(Input Opens)
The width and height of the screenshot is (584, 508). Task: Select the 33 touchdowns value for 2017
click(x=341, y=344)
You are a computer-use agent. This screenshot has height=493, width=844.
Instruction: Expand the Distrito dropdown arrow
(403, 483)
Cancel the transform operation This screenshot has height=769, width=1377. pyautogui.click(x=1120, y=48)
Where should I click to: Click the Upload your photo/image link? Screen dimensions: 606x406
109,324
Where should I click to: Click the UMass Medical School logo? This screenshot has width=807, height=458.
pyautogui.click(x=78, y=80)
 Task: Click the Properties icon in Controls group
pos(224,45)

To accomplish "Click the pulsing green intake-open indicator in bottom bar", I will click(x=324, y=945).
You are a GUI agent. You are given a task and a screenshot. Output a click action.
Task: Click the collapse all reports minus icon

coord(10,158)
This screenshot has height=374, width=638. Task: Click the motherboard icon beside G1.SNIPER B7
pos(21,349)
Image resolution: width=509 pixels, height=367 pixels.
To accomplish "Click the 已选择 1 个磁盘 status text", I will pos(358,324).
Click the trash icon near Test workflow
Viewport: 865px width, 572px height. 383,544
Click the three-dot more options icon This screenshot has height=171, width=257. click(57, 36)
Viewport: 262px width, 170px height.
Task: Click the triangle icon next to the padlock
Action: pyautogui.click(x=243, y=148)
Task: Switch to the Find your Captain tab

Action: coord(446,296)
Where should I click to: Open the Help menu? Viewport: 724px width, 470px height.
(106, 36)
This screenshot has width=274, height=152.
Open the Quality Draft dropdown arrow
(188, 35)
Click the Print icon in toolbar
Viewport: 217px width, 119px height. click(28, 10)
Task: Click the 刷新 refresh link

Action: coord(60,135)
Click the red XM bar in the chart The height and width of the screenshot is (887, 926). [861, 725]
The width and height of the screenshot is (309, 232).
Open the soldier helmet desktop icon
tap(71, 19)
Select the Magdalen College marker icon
(Input Closes)
About this exercise
Reproduce nothing but the lines from the line containing "The width and height of the screenshot is (309, 232)." to the last line of the data, each exactly as written.

Answer below
The width and height of the screenshot is (309, 232).
Open the soldier helmet desktop icon
tap(71, 19)
Select the Magdalen College marker icon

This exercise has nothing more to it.